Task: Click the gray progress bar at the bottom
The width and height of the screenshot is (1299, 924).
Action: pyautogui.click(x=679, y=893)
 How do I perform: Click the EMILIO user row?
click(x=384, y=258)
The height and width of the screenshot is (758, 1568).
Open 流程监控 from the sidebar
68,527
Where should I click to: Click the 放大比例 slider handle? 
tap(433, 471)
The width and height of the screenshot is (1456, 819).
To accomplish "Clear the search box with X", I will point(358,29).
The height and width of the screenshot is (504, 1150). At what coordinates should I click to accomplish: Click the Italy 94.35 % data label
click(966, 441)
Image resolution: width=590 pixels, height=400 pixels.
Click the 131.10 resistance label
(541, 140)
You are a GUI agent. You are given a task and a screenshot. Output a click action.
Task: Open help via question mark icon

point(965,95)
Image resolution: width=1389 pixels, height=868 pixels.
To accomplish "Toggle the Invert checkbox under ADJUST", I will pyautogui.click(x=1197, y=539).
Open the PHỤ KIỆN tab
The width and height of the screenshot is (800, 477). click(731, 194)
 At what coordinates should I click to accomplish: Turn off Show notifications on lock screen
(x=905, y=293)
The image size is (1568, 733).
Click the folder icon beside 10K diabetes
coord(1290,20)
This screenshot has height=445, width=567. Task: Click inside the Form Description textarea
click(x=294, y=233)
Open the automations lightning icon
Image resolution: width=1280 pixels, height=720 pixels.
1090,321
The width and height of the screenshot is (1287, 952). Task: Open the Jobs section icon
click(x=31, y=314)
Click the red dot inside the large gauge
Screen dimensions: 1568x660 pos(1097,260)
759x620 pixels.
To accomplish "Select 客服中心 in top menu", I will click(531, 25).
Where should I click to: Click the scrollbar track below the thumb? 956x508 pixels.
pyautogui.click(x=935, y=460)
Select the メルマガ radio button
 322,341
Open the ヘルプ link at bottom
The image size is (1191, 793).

----

# Problem details:
Swap every "Open" in the material above for "Launch", and leave everything else unchanged.

# Task output:
Task: Click the gray progress bar at the bottom
The width and height of the screenshot is (1299, 924).
Action: pyautogui.click(x=679, y=893)
 How do I perform: Click the EMILIO user row?
click(x=384, y=258)
The height and width of the screenshot is (758, 1568).
Launch 流程监控 from the sidebar
68,527
Where should I click to: Click the 放大比例 slider handle? 
tap(433, 471)
The width and height of the screenshot is (1456, 819).
To accomplish "Clear the search box with X", I will point(358,29).
The height and width of the screenshot is (504, 1150). At what coordinates should I click to accomplish: Click the Italy 94.35 % data label
click(966, 441)
Image resolution: width=590 pixels, height=400 pixels.
Click the 131.10 resistance label
(541, 140)
You are a GUI agent. You are given a task and a screenshot. Output a click action.
Task: Launch help via question mark icon

point(965,95)
Image resolution: width=1389 pixels, height=868 pixels.
To accomplish "Toggle the Invert checkbox under ADJUST", I will pyautogui.click(x=1197, y=539).
Launch the PHỤ KIỆN tab
The width and height of the screenshot is (800, 477). click(731, 194)
 At what coordinates should I click to accomplish: Turn off Show notifications on lock screen
(x=905, y=293)
The image size is (1568, 733).
Click the folder icon beside 10K diabetes
coord(1290,20)
This screenshot has height=445, width=567. Task: Click inside the Form Description textarea
click(x=294, y=233)
Launch the automations lightning icon
Image resolution: width=1280 pixels, height=720 pixels.
1090,321
The width and height of the screenshot is (1287, 952). Task: Launch the Jobs section icon
click(x=31, y=314)
Click the red dot inside the large gauge
Screen dimensions: 1568x660 pos(1097,260)
759x620 pixels.
To accomplish "Select 客服中心 in top menu", I will click(531, 25).
Where should I click to: Click the scrollbar track below the thumb? 956x508 pixels.
pyautogui.click(x=935, y=460)
Select the メルマガ radio button
 322,341
Launch the ヘルプ link at bottom
The image size is (1191, 793).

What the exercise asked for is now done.